Não tomei parte na Jornada Mundial da Juventude (JMJ), por isso a minha experiência do evento, e da visita do Papa Francisco a Lisboa e Fátima, foi semelhante à da grande maioria dos portugueses, que a testemunhou pela televisão.
Foram centenas de horas de transmissões especiais e de noticiários inteiramente dedicados ao assunto, demasiadas para uma pessoa, até mesmo alguém com uma curiosidade televisiva (quase) ao nível da Joana Marques. Ainda assim, houve uma imagem em particular que se destaca na minha memória e que ilustra bem o grau de hospitalidade concedido ao líder da Igreja Católica.
Trata-se do momento em que a comitiva papal, acabada de aterrar em Lisboa, atravessa a placa do aeroporto Humberto Delgado (só isso, já um dado assinalável) e passa à frente de um avião comercial estacionado. Filmado assim, de frente e em movimento, a partir de uma câmara instalada no teto de outro automóvel, qualquer um seria desculpado por pensar tratar-se das filmagens de uma cena do próximo filme Batman de Christopher Nolan, conhecido pela grandiosidade dos seus planos cinematográficos.
A imagem que imediatamente se seguiu não foi menos impressionante.

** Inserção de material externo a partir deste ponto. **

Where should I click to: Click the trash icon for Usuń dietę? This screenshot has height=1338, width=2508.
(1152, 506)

Vemos a comitiva de uma perspetiva aérea, possivelmente de um drone, a dirigir-se para um portão que dá acesso à Segunda Circular (onde o aguardava uma escolta com mais de 15 batedores motorizados), e passar ao lado de um avião da TAP a começar a rolar na pista aérea, presumivelmente para descolar.

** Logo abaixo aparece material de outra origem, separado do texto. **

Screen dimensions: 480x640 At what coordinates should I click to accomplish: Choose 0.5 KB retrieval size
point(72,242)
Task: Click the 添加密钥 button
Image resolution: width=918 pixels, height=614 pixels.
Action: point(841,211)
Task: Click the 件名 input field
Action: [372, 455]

É difícil pensar noutra circunstância em que um conjunto de viaturas, sem estar ao serviço do próprio aeroporto, seja autorizado a circular no seu perímetro e a interromper, ainda que momentaneamente, as suas operações. Como se verbaliza a permissão para esta extraordinária “interrupção” no funcionamento de um aeroporto? A criatura de escritório que há em mim encolhe-se ao pensar na quantidade de reuniões que devem ter sido necessárias para planear e, mais importante, autorizar este momento Nolanesco (acidental?).
Não foi a única vez, claro, em que seria concedida carta branca ao Papa para circular "à vontade" pela cidade de Lisboa. As estradas fechadas e outras restrições à circulação durante a semana passada não são certamente inéditas no historial da capital de visitas papais, mas nem por isso deixam de parecer extraordinárias, dada a sua extensão e duração.

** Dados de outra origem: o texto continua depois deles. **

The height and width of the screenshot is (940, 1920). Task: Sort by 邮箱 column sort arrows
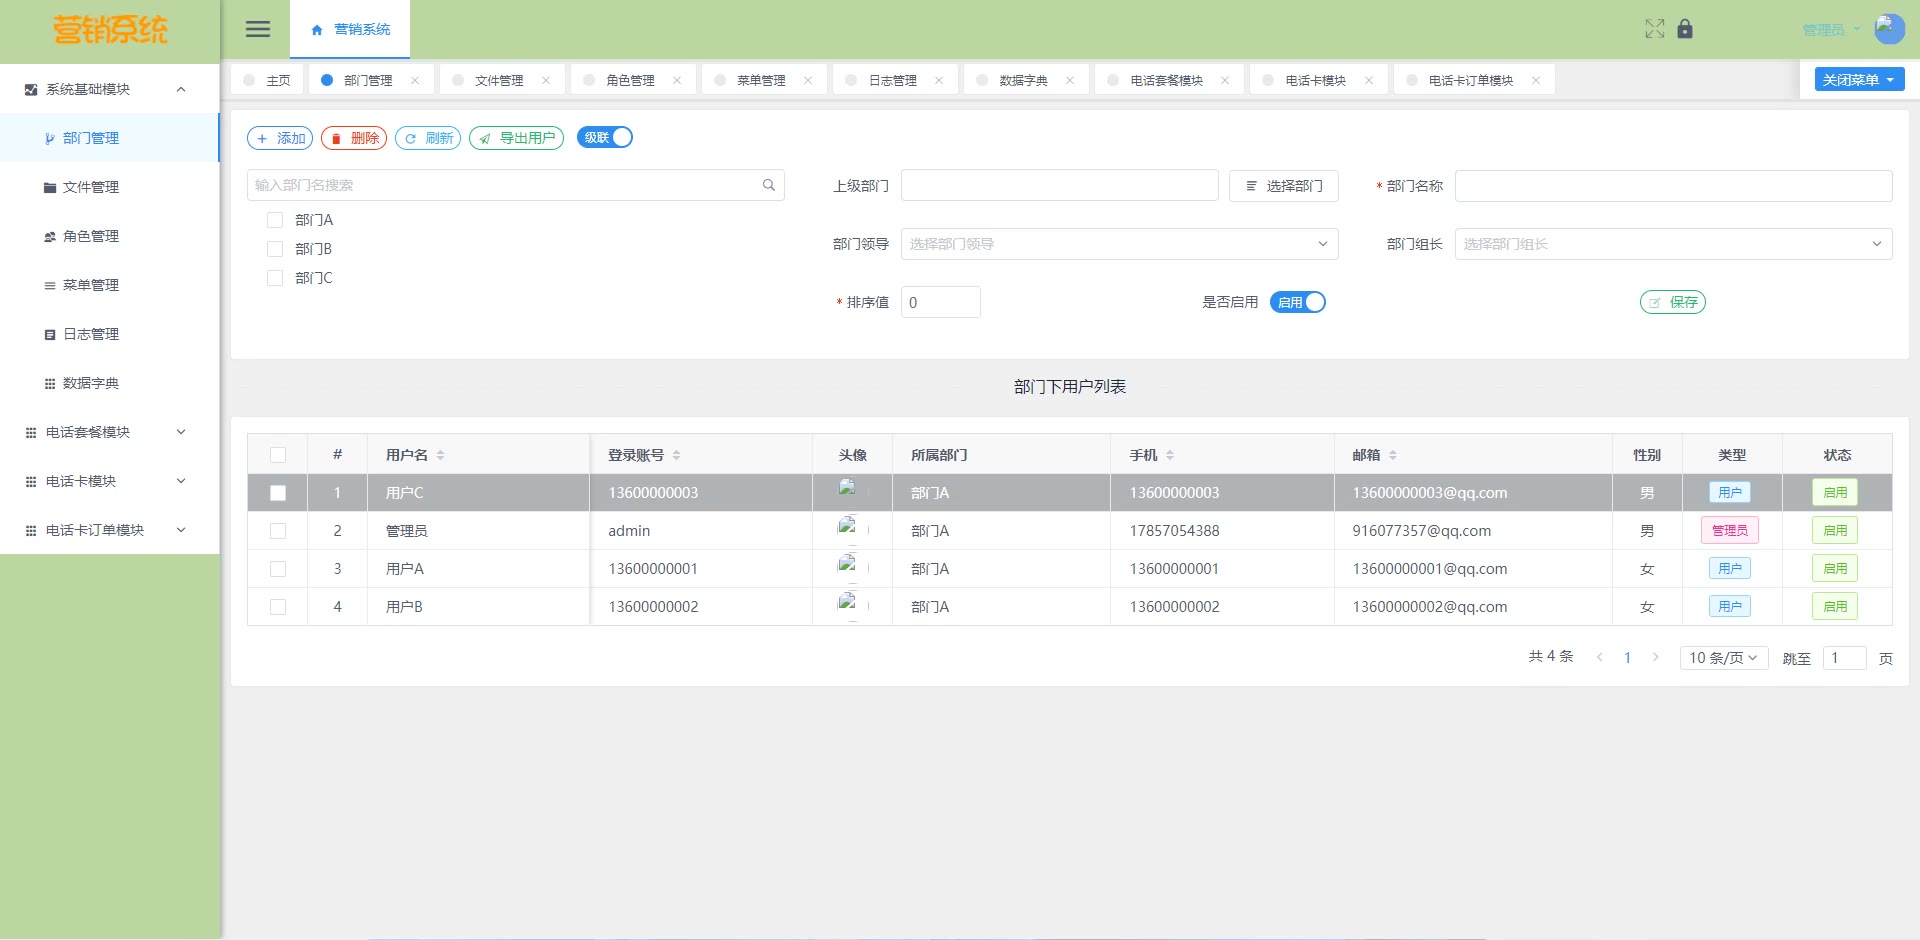1393,455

Aos olhos de um leigo nestes assuntos, é difícil destrinçar o aparato policial do mediático, e separar o que era absolutamente necessário em termos de segurança do que pode ter sido puramente cerimonial (e supérfluo). Surpreendeu, por exemplo, ver o avião que transportou o Papa ser escoltado em território nacional por caças da Força Aérea ou agentes da PSP destacados a cada 50 metros ao longo de avenidas inteiras da cidade, a proteger uma comitiva que já era acompanhada em permanência por outras tantas dezenas de agentes.
Seria tudo isto proporcional ao nível de ameaça (conhecido) à visita deste chefe de Estado estrangeiro? Ou será que nos podemos ter deixado levar, só um bocadinho, pela oportunidade para tentar impressionar aquele que parece ser o menos impressionável do atual elenco de líderes mundiais?
O carisma de Francisco, à mostra nos seus discursos improvisados e na forma como fomenta a proximidade com quem o procura ver, a par da humildade que prega, sugerem que pode ter sido a segunda opção.